### WORK ITEM
From the first line to the last, write out the material exactly.

'''

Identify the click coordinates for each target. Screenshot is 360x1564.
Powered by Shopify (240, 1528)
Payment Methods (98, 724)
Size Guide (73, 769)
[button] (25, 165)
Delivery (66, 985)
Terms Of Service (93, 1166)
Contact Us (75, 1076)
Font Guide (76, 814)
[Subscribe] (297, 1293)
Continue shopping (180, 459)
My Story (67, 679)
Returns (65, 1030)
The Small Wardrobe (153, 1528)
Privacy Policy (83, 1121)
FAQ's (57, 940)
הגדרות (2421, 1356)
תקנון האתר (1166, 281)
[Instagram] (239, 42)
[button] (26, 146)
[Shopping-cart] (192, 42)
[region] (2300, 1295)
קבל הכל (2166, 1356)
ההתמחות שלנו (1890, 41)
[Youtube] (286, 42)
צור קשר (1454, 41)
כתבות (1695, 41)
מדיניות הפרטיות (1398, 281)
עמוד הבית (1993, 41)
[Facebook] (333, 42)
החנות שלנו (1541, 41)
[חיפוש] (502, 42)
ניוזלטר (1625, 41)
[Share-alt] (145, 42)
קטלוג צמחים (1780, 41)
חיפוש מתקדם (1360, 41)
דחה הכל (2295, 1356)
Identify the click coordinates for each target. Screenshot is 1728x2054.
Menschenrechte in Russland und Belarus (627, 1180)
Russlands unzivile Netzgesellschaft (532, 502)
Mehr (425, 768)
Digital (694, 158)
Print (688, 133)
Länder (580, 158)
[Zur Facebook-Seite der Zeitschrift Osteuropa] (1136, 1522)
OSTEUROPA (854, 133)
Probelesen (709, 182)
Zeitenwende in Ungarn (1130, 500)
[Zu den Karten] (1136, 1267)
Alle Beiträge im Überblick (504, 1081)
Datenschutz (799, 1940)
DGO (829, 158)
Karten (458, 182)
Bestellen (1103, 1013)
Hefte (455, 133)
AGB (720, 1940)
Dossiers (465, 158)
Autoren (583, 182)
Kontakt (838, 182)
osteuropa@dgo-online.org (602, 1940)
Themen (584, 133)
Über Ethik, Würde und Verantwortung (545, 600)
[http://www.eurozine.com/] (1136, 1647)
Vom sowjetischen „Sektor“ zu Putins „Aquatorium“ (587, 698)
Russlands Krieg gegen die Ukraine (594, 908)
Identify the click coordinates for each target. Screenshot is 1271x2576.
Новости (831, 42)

'''

### EXERCISE SOLUTION
Identify the click coordinates for each target. Screenshot is 360x1564.
Powered by Shopify (240, 1528)
Payment Methods (98, 724)
Size Guide (73, 769)
[button] (25, 165)
Delivery (66, 985)
Terms Of Service (93, 1166)
Contact Us (75, 1076)
Font Guide (76, 814)
[Subscribe] (297, 1293)
Continue shopping (180, 459)
My Story (67, 679)
Returns (65, 1030)
The Small Wardrobe (153, 1528)
Privacy Policy (83, 1121)
FAQ's (57, 940)
הגדרות (2421, 1356)
תקנון האתר (1166, 281)
[Instagram] (239, 42)
[button] (26, 146)
[Shopping-cart] (192, 42)
[region] (2300, 1295)
קבל הכל (2166, 1356)
ההתמחות שלנו (1890, 41)
[Youtube] (286, 42)
צור קשר (1454, 41)
כתבות (1695, 41)
מדיניות הפרטיות (1398, 281)
עמוד הבית (1993, 41)
[Facebook] (333, 42)
החנות שלנו (1541, 41)
[חיפוש] (502, 42)
ניוזלטר (1625, 41)
[Share-alt] (145, 42)
קטלוג צמחים (1780, 41)
חיפוש מתקדם (1360, 41)
דחה הכל (2295, 1356)
Identify the click coordinates for each target. Screenshot is 1728x2054.
Menschenrechte in Russland und Belarus (627, 1180)
Russlands unzivile Netzgesellschaft (532, 502)
Mehr (425, 768)
Digital (694, 158)
Print (688, 133)
Länder (580, 158)
[Zur Facebook-Seite der Zeitschrift Osteuropa] (1136, 1522)
OSTEUROPA (854, 133)
Probelesen (709, 182)
Zeitenwende in Ungarn (1130, 500)
[Zu den Karten] (1136, 1267)
Alle Beiträge im Überblick (504, 1081)
Datenschutz (799, 1940)
DGO (829, 158)
Karten (458, 182)
Bestellen (1103, 1013)
Hefte (455, 133)
AGB (720, 1940)
Dossiers (465, 158)
Autoren (583, 182)
Kontakt (838, 182)
osteuropa@dgo-online.org (602, 1940)
Themen (584, 133)
Über Ethik, Würde und Verantwortung (545, 600)
[http://www.eurozine.com/] (1136, 1647)
Vom sowjetischen „Sektor“ zu Putins „Aquatorium“ (587, 698)
Russlands Krieg gegen die Ukraine (594, 908)
Identify the click coordinates for each target. Screenshot is 1271x2576.
Новости (831, 42)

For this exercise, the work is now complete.